Ivers waited patiently for me to respond.
“Look, call me if anything changes. Day or night. Don’t wait next time. I don’t care if you don’t have the full picture or not. I want to know everything, as it happens.”
“Of course.”
I ended the call, dropped my head back against the wall, and squeezed my eyes shut. Charlie was in jail, and my mother was in a coma. In a matter of days, my life had morphed into a waking nightmare.
My father shuffled out of my mother’s room and jerked his head toward the bench across the hall.
“Sit with me?” he asked.
I pulled myself together and joined him on the teal and yellow flowered cushion.
My brain started firing again, and I thought about the connections my father still had. “Do you know anyone who’s close with the governor of New York?”
His eyes widened. “What happened?”
“They arrested her.” The words stuck in my throat, but I forced them out. “She’s … in jail. At Rikers. The judge denied bail.”
My dad sat back and laced his fingers together on his lap.
“Is there any chance you’re going to change your mind about running for my old seat?”
I stared at him, not sure where this was going. “If you tell me that you’ll only get her out if I agree to run, then…”
He unlaced his fingers, twisted toward me, and dropped a hand on my shoulder. “No, I wouldn’t force a choice like that on you. But the fact that you think I could makes it clear you don’t think all that highly of me right now. But that’s something for another day. My point is that if there was any chance you were going to change your mind, she would make an already difficult road impassable.”
“I’m not changing my mind.”
“Okay. So tell me—what are we up against?”
His matter of fact acceptance, even after I’d insulted him, humbled me.
I explained the situation, and once I’d finished, he rubbed a hand across his bristled jaw. “Shit.”
“Yeah. I know.”
“Do you want to go to New York?”
My eyes snapped to his. “I can’t leave Mom. Not now. Not until we know…”
He nodded. “I know. Well, I can’t make any calls right now, but I’ve got some ideas of whom I can contact in the morning. We’ll see what we can do to get her out. And barring that, whatever we can do to keep her safe on the inside.”

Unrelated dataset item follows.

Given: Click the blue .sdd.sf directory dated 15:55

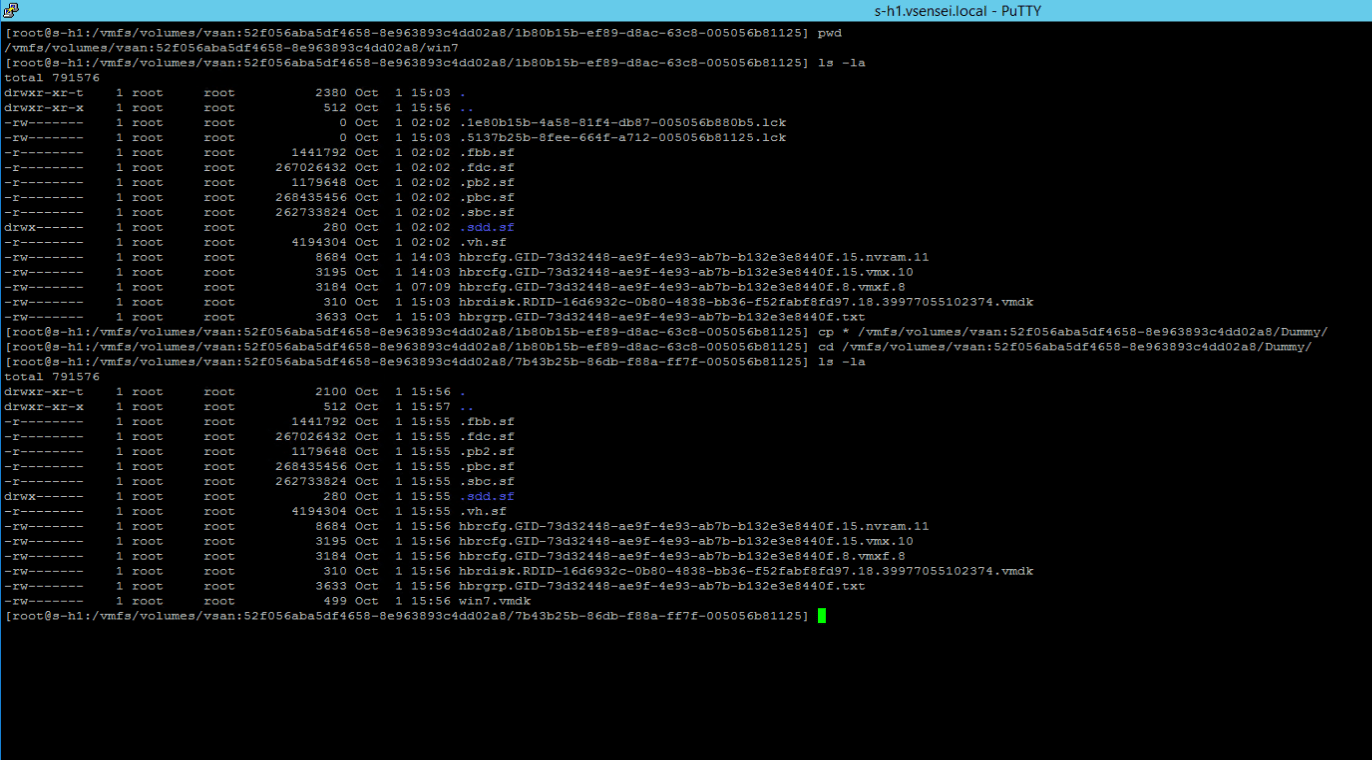Looking at the screenshot, I should click(487, 496).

My six-inch thick steel cell door swung open, and the guard motioned for me to exit. I’d spent three days in segregation, and I was starting to lose my shit. I knew I should be happy that I’d been unmolested, but seventy-two hours by myself gave me too damn much time to think. I mostly thought about all of the places I should have run instead of New York. I’d been so na?ve to think I could just show up, wave my magic notebook, and make everything better. Pride goeth and all that.
He led me through the maze of hallways to a guard station. It took me a few minutes but I caught on to the fact that I was being processed for a transfer. Whether this was a good thing or a bad thing, I wasn’t certain. I saw the U.S. Marshals waiting for me on the other side of the door; I decided it was a bad thing.
No one bothered to correct my assumption.
We drove back to Manhattan, and my stomach knotted tighter with each mile. When they finally parked in a garage under the U.S. District Court, my dread grew. It multiplied when I was led in front of a federal magistrate judge, and he launched into his spiel.
The list of charges against me was so long, I couldn’t keep up as he rattled them off.